I was hunting behind the architecture of micro services and its advantages in distributed systems development and maintenance. The word 'Docker' stuck me when I heard that word multiple times in one of the talk regarding micro services in Netflix. In that talk Adrian repeatedly telling that the Docker helped them a lot to deliver fast.They are not at all bothered by "works in my machine" scenarios. Then I started investigating what is Docker?
What is Docker
Docker is a software containerization technique where software with its dependencies can be run independently in an isolated environment. The container is run by container engine which is running inside Linux OS. If we are hosting an web application inside web server hosted in the container, we need to explicitly open ports for that container to establish communication. There are APIs to do container operations. The main advantage is friction less movement of executable software from one environment to another environment. If we make sure once our software is running inside the docker container, that container can run in any place where the docker engine is available
This easily leads to a question of
What is the difference between a virtual machine and docker container?
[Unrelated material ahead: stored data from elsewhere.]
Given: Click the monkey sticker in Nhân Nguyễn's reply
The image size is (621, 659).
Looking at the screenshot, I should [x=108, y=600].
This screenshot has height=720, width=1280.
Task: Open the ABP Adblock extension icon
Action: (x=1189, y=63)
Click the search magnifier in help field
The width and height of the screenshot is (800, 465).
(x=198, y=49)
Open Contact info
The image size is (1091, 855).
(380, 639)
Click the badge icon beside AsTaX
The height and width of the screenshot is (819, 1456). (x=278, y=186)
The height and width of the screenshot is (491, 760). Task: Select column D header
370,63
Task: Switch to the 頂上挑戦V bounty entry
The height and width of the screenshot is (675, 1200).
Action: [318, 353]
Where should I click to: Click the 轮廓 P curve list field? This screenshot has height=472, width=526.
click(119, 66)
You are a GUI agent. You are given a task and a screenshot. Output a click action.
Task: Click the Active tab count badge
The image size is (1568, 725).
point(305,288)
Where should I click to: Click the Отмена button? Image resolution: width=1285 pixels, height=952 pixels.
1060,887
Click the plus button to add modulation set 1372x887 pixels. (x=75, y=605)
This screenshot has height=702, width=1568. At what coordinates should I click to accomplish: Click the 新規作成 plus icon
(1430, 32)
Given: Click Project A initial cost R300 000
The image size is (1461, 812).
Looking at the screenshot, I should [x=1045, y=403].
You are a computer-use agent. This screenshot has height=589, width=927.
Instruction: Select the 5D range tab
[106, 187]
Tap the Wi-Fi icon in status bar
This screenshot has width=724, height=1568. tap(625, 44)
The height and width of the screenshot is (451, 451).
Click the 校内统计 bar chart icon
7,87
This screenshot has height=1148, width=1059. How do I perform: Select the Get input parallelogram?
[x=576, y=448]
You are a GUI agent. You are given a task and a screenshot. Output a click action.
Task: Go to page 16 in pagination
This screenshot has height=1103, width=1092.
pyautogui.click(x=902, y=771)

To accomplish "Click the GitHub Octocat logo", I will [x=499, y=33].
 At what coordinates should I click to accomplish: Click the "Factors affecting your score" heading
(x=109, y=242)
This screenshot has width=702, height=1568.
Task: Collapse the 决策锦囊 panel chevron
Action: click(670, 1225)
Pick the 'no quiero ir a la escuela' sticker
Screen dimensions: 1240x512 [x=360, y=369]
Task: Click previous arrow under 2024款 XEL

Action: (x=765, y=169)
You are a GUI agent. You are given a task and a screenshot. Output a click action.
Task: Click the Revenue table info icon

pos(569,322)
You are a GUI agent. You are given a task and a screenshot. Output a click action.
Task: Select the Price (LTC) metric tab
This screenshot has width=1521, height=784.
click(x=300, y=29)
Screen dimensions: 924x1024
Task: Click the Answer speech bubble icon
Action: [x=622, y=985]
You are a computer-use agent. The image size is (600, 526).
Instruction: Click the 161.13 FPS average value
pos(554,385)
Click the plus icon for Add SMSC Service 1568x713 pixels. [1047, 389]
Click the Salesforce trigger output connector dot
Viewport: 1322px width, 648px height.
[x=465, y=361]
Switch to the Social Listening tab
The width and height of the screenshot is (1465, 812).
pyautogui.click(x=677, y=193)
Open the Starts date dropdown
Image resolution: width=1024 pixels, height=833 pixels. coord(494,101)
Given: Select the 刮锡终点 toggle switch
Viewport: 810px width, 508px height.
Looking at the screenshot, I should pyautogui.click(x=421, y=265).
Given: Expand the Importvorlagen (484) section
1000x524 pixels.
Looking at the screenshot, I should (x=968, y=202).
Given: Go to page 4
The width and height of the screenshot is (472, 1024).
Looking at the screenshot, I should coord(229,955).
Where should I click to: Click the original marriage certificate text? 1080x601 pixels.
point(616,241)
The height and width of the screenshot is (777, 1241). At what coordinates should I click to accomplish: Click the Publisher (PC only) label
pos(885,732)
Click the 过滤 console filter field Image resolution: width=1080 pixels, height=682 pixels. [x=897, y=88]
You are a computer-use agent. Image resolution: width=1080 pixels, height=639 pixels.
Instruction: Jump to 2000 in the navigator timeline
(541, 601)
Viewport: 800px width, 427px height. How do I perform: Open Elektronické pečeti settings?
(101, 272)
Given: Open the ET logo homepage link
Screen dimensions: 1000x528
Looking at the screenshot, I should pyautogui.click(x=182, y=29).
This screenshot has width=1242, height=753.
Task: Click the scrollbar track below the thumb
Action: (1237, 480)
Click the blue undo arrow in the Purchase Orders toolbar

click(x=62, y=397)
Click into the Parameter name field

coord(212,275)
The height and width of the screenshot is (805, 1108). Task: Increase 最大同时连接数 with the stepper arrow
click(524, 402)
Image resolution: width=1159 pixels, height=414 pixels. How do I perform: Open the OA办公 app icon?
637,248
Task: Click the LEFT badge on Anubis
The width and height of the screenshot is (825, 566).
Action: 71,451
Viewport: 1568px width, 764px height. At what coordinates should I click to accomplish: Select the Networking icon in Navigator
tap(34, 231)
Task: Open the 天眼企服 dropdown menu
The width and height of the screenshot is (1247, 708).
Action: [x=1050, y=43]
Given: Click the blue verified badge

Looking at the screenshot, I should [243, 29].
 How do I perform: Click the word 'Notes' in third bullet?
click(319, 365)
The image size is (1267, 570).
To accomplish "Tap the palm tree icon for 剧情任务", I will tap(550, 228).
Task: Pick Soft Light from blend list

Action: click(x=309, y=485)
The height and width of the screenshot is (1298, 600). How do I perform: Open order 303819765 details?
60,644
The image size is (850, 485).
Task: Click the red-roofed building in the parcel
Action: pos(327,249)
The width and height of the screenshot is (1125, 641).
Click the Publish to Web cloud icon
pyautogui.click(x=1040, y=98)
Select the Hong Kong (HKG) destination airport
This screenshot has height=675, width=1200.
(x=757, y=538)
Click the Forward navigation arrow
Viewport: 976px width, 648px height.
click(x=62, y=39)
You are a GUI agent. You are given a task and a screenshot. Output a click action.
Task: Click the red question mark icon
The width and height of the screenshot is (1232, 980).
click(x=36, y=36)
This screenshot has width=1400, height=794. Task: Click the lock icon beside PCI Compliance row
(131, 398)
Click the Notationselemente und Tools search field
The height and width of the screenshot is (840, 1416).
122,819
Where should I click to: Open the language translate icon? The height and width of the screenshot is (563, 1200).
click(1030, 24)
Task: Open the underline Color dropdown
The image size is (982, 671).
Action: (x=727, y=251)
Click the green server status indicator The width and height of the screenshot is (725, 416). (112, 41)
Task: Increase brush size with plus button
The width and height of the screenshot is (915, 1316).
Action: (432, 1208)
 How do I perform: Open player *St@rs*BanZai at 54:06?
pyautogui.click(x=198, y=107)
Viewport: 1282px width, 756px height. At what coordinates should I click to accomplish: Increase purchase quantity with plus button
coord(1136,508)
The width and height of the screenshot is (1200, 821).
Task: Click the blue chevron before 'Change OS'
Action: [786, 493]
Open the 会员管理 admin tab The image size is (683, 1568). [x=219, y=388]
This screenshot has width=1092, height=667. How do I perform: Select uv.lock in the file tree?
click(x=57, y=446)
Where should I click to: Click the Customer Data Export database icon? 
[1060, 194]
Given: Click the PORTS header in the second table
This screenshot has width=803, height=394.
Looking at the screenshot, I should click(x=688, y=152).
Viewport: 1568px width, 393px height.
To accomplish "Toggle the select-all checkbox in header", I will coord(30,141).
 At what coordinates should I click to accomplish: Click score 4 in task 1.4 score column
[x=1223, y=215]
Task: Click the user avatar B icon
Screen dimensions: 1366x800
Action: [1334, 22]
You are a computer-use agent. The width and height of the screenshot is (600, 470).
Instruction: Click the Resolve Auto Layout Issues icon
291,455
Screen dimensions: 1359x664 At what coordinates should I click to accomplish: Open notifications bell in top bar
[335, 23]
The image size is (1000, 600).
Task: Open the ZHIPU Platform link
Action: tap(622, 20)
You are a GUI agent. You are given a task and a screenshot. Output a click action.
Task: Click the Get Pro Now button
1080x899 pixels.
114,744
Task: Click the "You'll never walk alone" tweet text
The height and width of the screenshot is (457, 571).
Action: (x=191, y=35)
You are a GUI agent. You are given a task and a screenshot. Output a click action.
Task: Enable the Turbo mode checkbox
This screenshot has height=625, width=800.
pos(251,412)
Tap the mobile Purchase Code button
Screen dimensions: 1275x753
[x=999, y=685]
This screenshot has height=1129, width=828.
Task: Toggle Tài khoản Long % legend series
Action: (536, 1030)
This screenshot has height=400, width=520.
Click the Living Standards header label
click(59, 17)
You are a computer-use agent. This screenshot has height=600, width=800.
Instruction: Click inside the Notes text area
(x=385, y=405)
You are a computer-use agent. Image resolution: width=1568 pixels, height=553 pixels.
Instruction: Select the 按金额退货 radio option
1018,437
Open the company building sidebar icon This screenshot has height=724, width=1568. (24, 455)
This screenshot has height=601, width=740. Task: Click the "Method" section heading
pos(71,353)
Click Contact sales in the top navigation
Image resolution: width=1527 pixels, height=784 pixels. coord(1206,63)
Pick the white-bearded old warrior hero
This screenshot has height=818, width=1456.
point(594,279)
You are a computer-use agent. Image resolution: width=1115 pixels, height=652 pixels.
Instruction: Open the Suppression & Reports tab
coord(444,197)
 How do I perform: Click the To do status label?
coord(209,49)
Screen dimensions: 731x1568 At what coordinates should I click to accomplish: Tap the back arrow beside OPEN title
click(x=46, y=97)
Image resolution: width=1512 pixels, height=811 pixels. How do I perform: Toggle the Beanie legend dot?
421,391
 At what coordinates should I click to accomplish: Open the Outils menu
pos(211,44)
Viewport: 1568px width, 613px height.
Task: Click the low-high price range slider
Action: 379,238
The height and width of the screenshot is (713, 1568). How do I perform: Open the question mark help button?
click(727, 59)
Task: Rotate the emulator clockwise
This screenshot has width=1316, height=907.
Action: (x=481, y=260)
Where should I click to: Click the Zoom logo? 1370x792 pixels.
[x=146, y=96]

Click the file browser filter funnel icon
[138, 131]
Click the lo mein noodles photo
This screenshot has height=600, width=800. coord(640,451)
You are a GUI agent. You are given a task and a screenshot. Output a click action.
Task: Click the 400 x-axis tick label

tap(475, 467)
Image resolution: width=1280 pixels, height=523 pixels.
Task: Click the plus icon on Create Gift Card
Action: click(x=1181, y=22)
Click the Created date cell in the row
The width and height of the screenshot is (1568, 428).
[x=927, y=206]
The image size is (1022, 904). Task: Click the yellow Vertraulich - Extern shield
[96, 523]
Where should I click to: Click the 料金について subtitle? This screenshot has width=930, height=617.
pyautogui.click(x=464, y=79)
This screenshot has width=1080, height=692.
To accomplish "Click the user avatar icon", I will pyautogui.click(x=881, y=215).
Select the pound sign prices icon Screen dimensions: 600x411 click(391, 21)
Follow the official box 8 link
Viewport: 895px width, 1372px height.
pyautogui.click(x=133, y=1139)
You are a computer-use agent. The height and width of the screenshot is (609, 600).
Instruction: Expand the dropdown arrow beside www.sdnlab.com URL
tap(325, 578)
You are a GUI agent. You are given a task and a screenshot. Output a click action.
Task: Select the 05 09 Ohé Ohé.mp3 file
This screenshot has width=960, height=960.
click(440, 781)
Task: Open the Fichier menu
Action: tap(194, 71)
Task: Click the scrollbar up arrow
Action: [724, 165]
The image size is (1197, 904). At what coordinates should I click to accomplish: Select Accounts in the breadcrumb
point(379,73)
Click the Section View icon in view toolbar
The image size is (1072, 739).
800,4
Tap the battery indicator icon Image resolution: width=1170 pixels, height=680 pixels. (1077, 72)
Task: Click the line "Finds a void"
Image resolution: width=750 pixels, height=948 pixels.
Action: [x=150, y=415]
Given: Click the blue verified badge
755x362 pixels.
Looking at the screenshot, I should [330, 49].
What I have understood from my analysis is virtual machine is an OS running inside another OS. It is heavy as the host operating system. If we want to utilize same hardware for multiple operating systems, we can go for that. But if we need mobility of software only better way is container concept.
Solomon, Founder and CEO of Docker Inc simply comparing docker ecosystem with logistics industry in his talk posted in www.docker.com.
To me, the virtual machines looks like below.
But is this what we need when we need to transport software in its running condition? Absolutely no. That is where container comes into play as follows.
The vehicle which is carrying the package doesn't need to bother about what is inside container as long as it adhere to standard container specifications. In software, we really don't need to carry the operating system when we want to move our software. But we need to carry the dependencies of course.
Is there any standard for containers in software industry as in logistics
I don't think there is one right now. Docker can have it's own container file format and APIs to manage the containers where competitors can have their own. But a standardization is really required and soon that would evolve as everybody needs to move their software such as on premise to cloud and vice versa.
Some Docker facts
- It uses new API in Linux kernel
- Right now the Docker engine can only work on top of Linux
- If we want to host Docker engine in Windows or Mac, we need to use Linux VMs
- The containers are Linux specific. Though we can host .Net via Mono.
- It is used for easing the deployment and maintenance of distributed application. No meaning in running UI app inside docker container.
- There is docker app store where we can uploaded our containers or get containers from others. Same like other app store. The major difference is we don't need to install the app, instead just use the already installed and configured software by running docker container on docker engine.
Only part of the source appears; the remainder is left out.